How to complete this task. Starting at the line that contains "Image resolution: width=1025", write out every line through the last one in the records below, word for word. Leave out any pictures.

Records shown.

********************

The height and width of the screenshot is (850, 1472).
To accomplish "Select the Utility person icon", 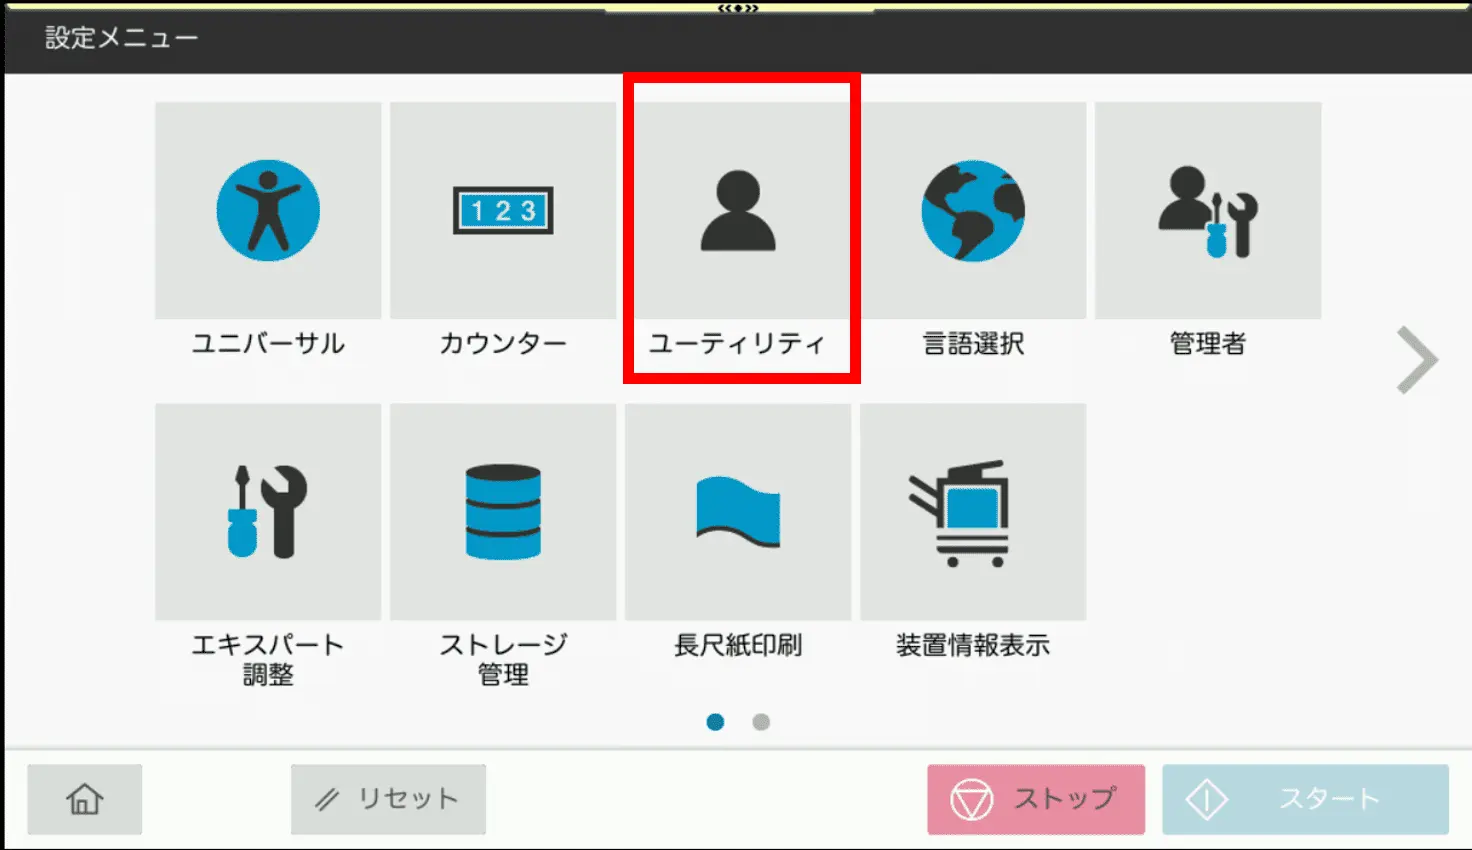I will point(738,211).
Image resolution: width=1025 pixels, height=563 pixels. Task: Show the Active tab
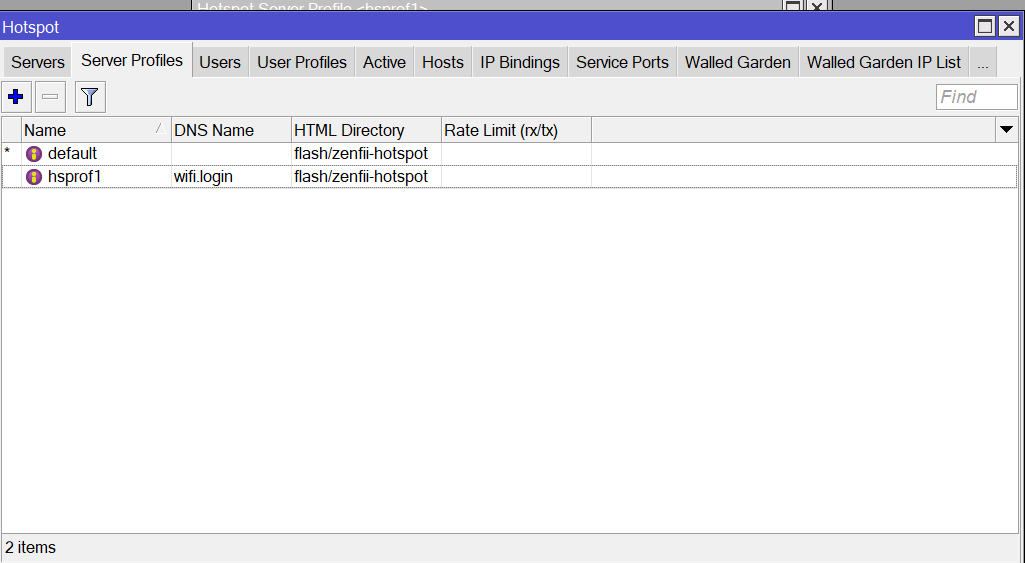pyautogui.click(x=384, y=62)
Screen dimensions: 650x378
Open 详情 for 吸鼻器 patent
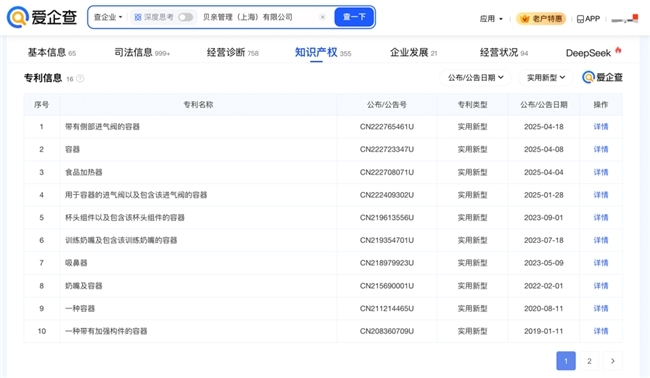(601, 263)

********************

Result of the task.
Image resolution: width=1025 pixels, height=563 pixels. Task: Show the Active tab
pyautogui.click(x=384, y=62)
Screen dimensions: 650x378
Open 详情 for 吸鼻器 patent
(601, 263)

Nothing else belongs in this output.